## EXERCISE DIRECTIONS
Skip every picture and copy only the lines from the one containing "At what coordinates" to the final line of the records below.

## INPUT FOR THIS TASK
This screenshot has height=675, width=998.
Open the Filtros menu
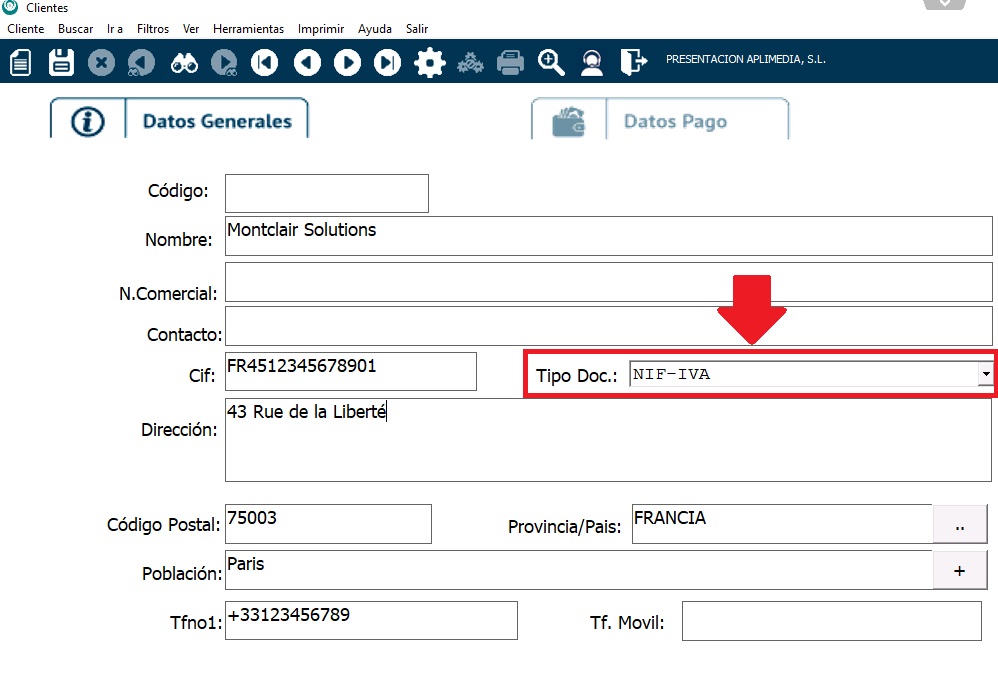(x=153, y=29)
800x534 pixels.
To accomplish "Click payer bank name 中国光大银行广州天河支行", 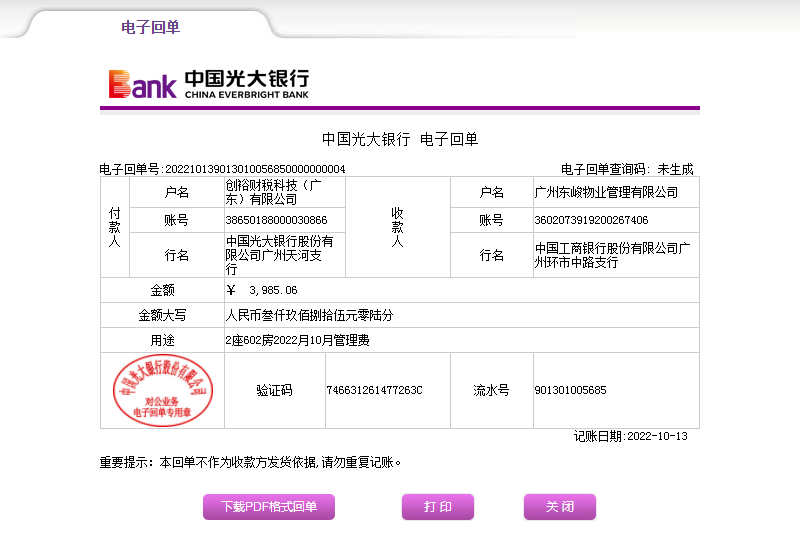I will click(x=280, y=255).
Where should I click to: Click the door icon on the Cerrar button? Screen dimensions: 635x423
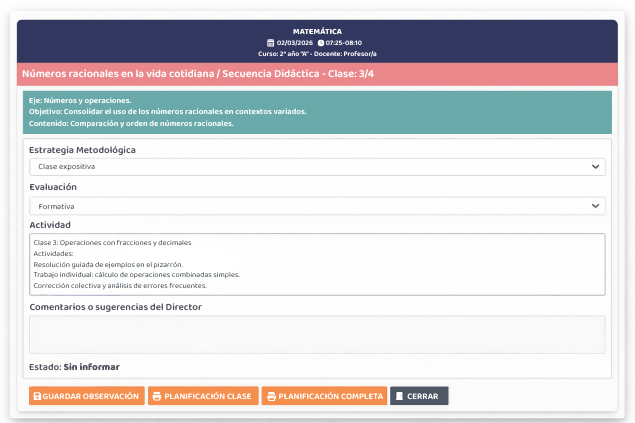click(x=399, y=396)

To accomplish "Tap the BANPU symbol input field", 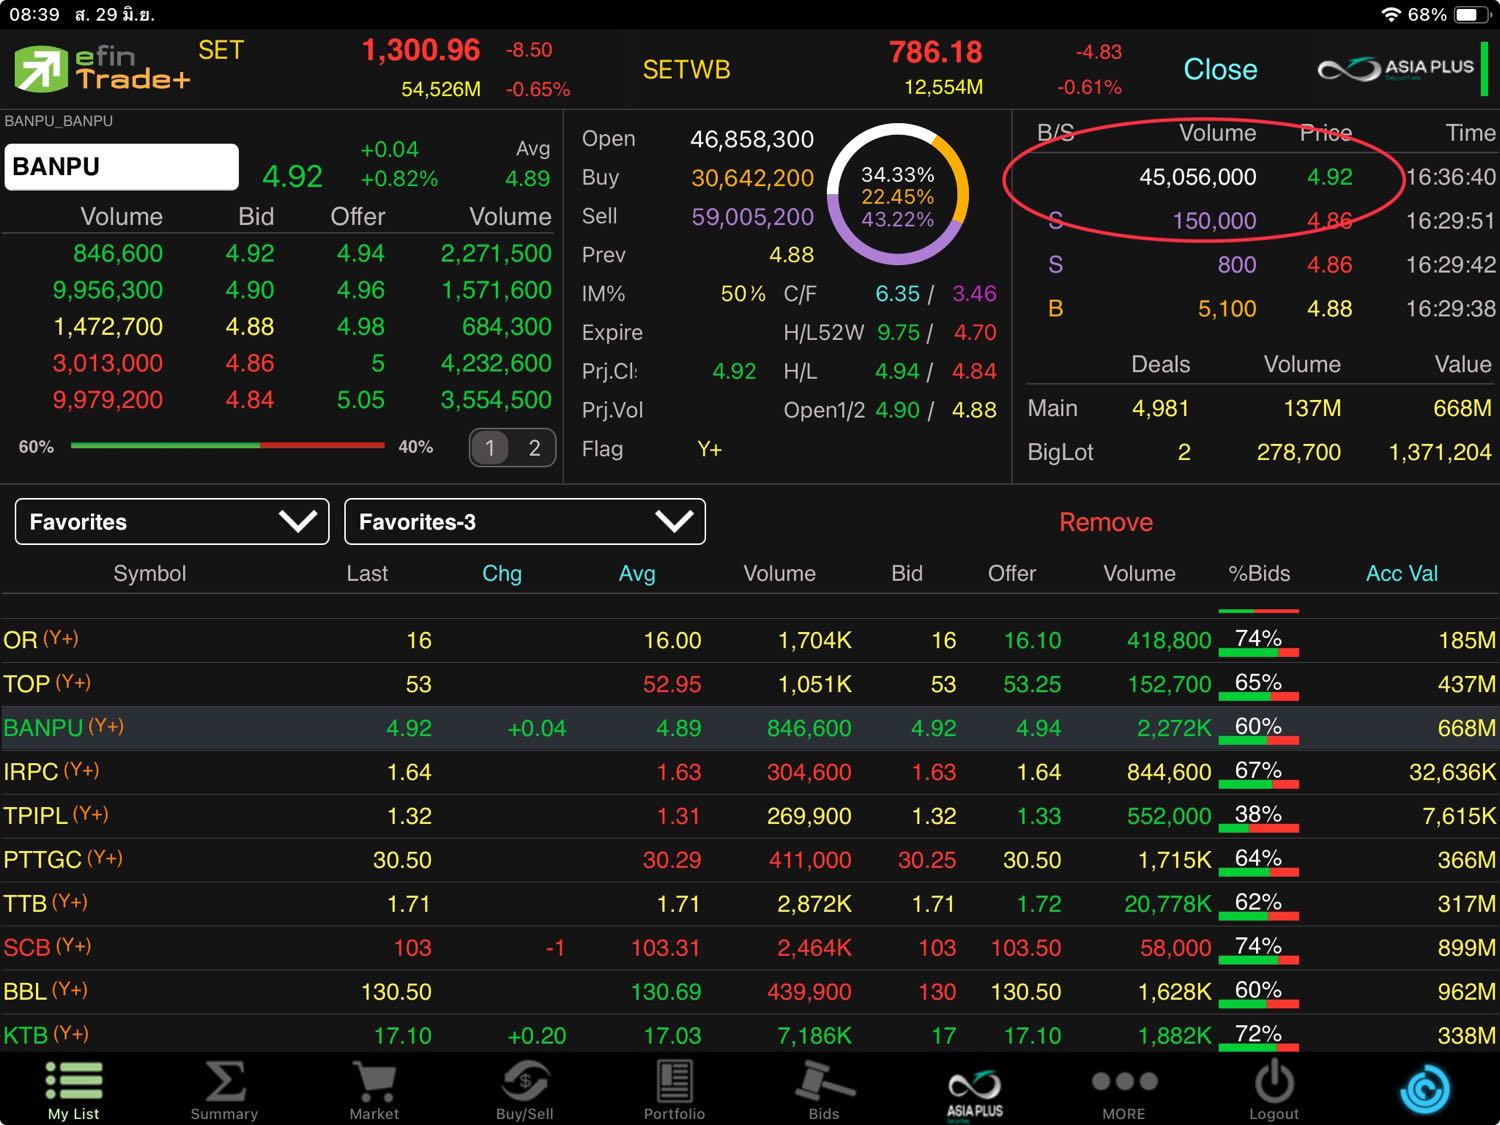I will [x=122, y=167].
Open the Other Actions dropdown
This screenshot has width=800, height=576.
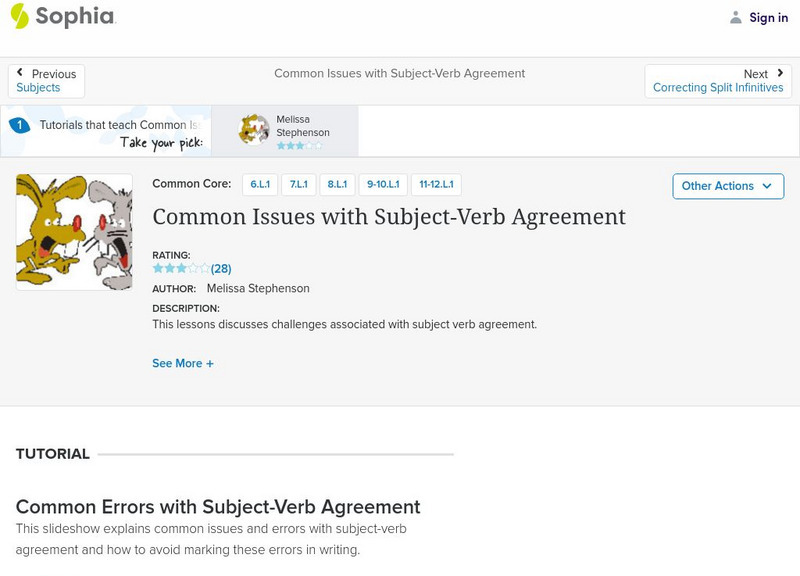727,186
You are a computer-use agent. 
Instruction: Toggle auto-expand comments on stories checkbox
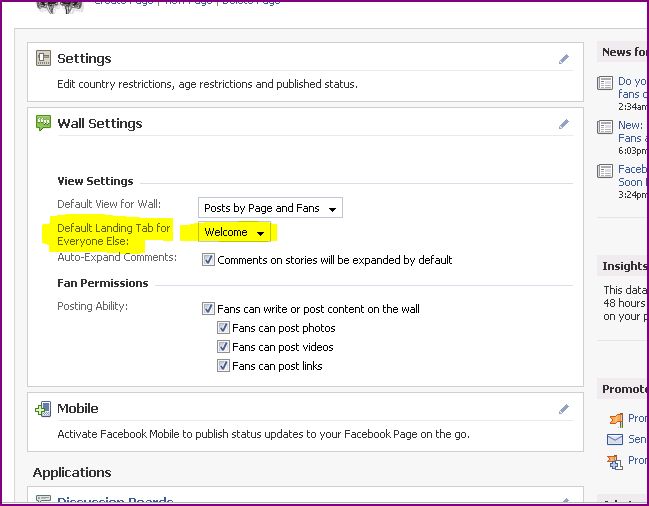[x=208, y=260]
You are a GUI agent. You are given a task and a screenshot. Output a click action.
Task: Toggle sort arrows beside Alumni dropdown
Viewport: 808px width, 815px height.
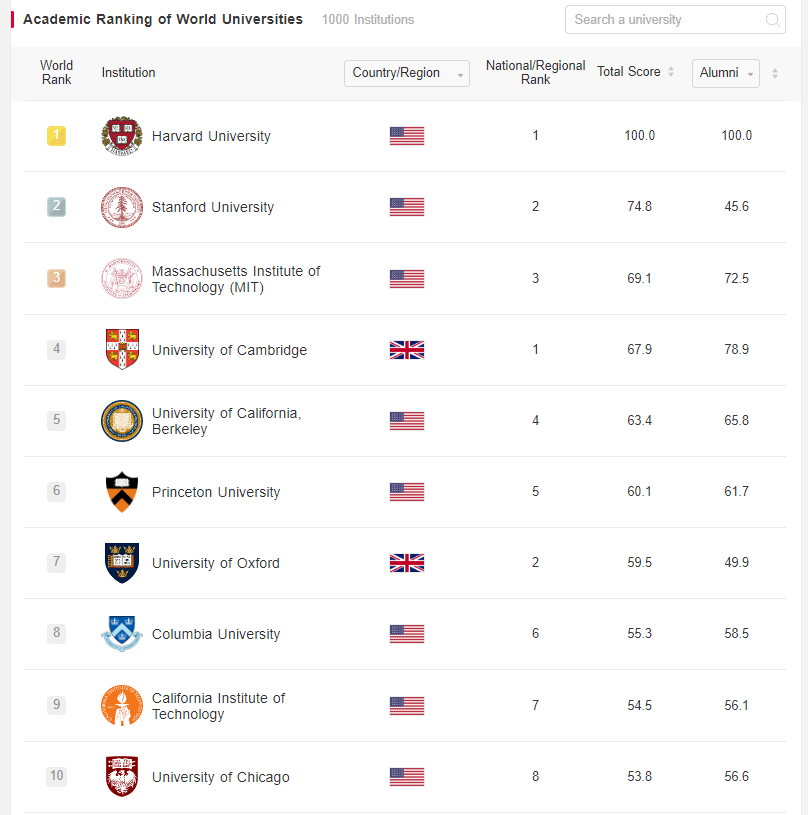click(x=775, y=73)
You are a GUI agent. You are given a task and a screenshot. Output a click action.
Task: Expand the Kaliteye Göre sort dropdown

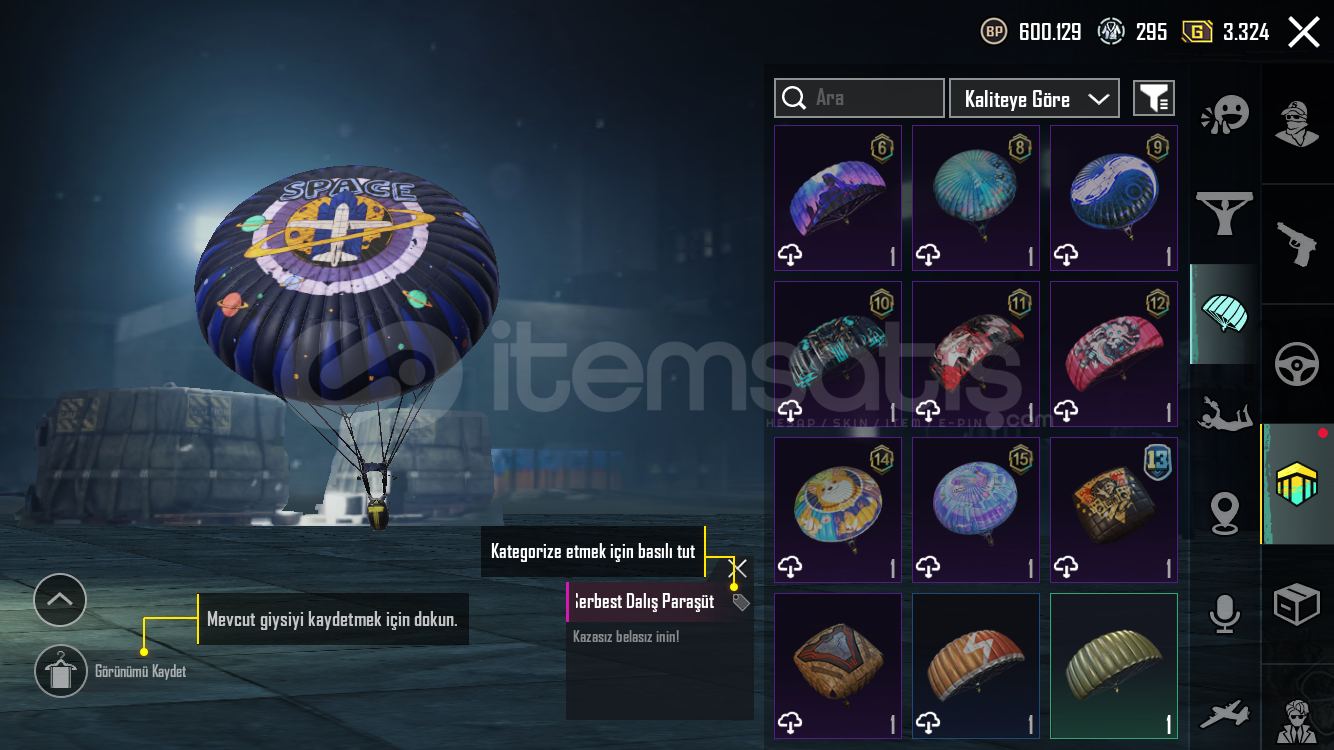coord(1034,99)
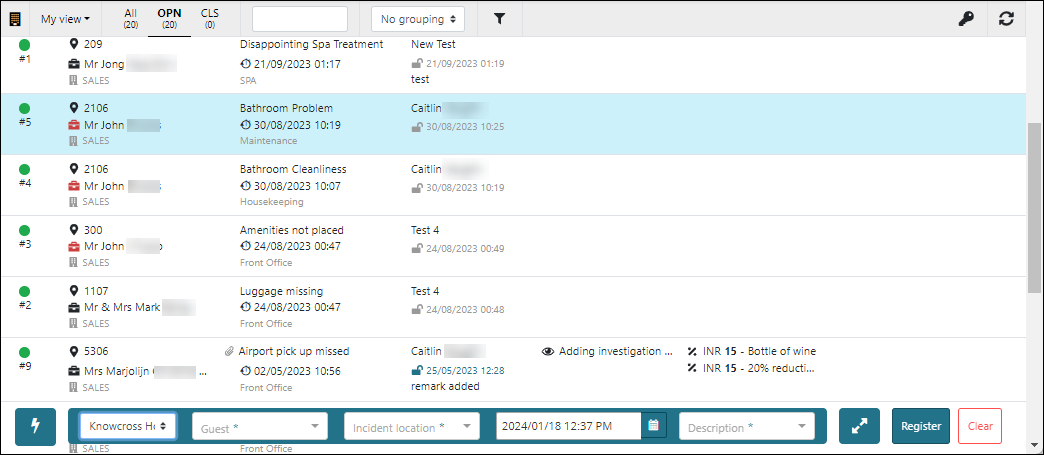Click the paperclip attachment on Airport pick up missed
The image size is (1044, 455).
229,352
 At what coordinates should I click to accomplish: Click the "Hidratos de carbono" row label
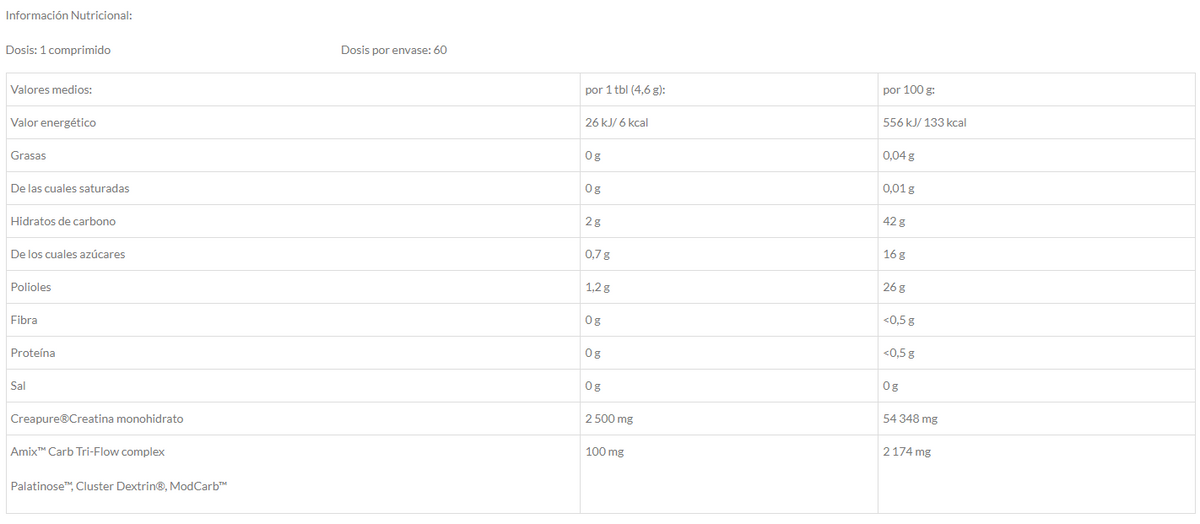click(x=63, y=221)
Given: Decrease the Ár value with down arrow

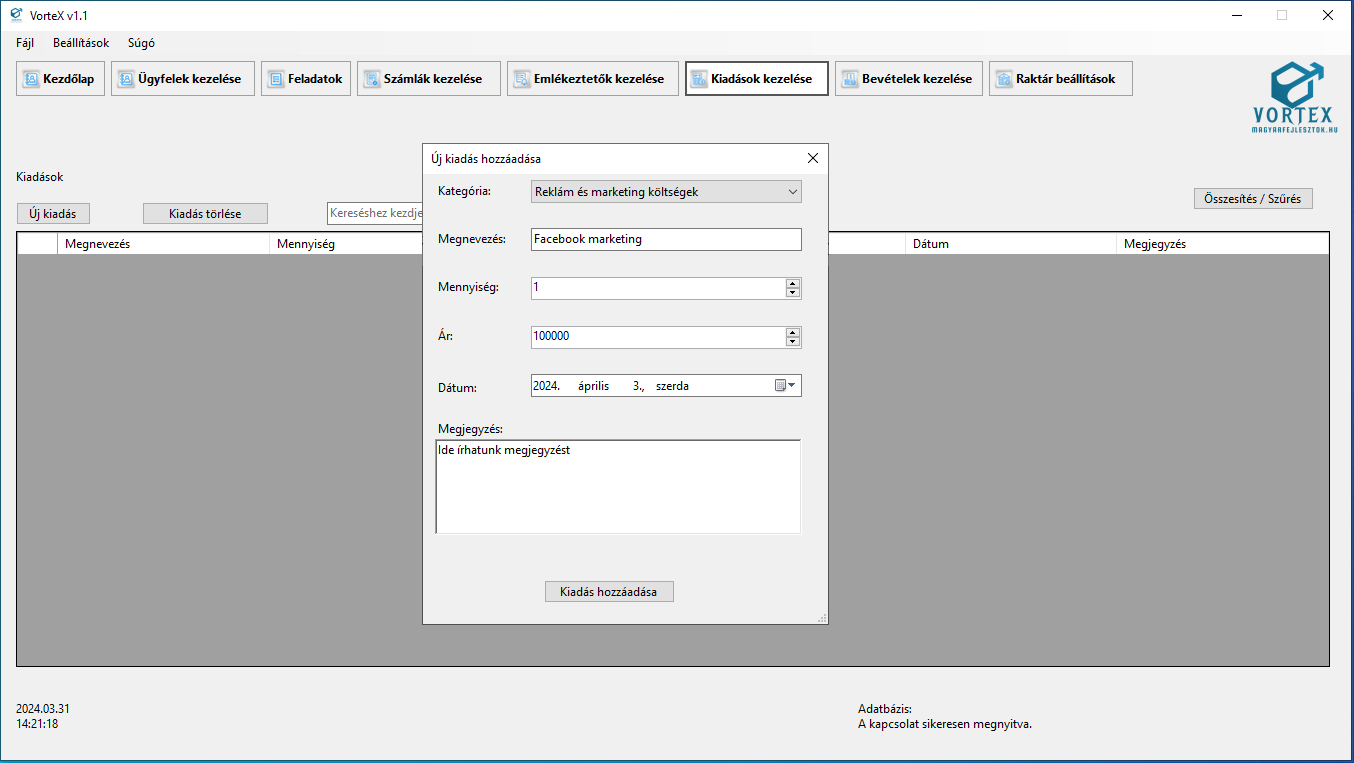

## ANSWER SPACE
 At what coordinates should I click to accomplish: Click the "Hidratos de carbono" row label
click(x=63, y=221)
Given: Decrease the Ár value with down arrow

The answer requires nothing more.